What you need to do: Copy out all of the material below, changing each "Instruction" to "Goal" and leaving everything else as it is.
● ● ● ●
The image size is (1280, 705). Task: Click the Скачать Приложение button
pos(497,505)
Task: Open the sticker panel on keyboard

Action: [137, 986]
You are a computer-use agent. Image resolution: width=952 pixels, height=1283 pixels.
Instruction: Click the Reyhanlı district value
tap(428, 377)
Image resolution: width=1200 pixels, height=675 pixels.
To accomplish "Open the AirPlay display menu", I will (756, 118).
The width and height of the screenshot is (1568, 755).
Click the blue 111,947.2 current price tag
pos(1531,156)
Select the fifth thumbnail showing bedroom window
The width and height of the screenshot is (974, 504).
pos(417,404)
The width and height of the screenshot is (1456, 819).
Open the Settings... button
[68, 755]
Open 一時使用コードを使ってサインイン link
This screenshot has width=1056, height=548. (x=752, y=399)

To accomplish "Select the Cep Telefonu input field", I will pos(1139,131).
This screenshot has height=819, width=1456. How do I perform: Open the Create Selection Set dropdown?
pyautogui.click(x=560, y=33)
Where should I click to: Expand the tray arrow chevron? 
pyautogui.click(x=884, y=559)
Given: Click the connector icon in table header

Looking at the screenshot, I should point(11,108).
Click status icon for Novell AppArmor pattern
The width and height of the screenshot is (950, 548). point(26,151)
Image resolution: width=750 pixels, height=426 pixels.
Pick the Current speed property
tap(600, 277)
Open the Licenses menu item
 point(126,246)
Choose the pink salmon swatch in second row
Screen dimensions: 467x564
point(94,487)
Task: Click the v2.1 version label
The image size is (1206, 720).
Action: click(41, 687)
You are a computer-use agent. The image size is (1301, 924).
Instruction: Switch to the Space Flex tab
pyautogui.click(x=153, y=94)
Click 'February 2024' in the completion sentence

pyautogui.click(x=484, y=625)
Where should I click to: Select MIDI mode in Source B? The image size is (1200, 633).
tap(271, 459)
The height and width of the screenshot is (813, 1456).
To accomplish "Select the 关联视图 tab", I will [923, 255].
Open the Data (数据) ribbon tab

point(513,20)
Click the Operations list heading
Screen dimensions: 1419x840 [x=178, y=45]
● ● ● ●
Solution to the problem:
The image size is (1280, 705). Task: Click the Скачать Приложение button
pos(497,505)
Task: Open the sticker panel on keyboard

Action: [137, 986]
You are a computer-use agent. Image resolution: width=952 pixels, height=1283 pixels.
Goal: Click the Reyhanlı district value
tap(428, 377)
Image resolution: width=1200 pixels, height=675 pixels.
To accomplish "Open the AirPlay display menu", I will (756, 118).
The width and height of the screenshot is (1568, 755).
Click the blue 111,947.2 current price tag
pos(1531,156)
Select the fifth thumbnail showing bedroom window
The width and height of the screenshot is (974, 504).
pos(417,404)
The width and height of the screenshot is (1456, 819).
Open the Settings... button
[68, 755]
Open 一時使用コードを使ってサインイン link
This screenshot has width=1056, height=548. (x=752, y=399)

To accomplish "Select the Cep Telefonu input field", I will pos(1139,131).
This screenshot has height=819, width=1456. How do I perform: Open the Create Selection Set dropdown?
pyautogui.click(x=560, y=33)
Where should I click to: Expand the tray arrow chevron? 
pyautogui.click(x=884, y=559)
Given: Click the connector icon in table header

Looking at the screenshot, I should point(11,108).
Click status icon for Novell AppArmor pattern
The width and height of the screenshot is (950, 548). point(26,151)
Image resolution: width=750 pixels, height=426 pixels.
Pick the Current speed property
tap(600, 277)
Open the Licenses menu item
 point(126,246)
Choose the pink salmon swatch in second row
Screen dimensions: 467x564
point(94,487)
Task: Click the v2.1 version label
The image size is (1206, 720).
Action: click(41, 687)
You are a computer-use agent. The image size is (1301, 924).
Goal: Switch to the Space Flex tab
pyautogui.click(x=153, y=94)
Click 'February 2024' in the completion sentence

pyautogui.click(x=484, y=625)
Where should I click to: Select MIDI mode in Source B? The image size is (1200, 633).
tap(271, 459)
The height and width of the screenshot is (813, 1456).
To accomplish "Select the 关联视图 tab", I will [923, 255].
Open the Data (数据) ribbon tab

point(513,20)
Click the Operations list heading
Screen dimensions: 1419x840 [x=178, y=45]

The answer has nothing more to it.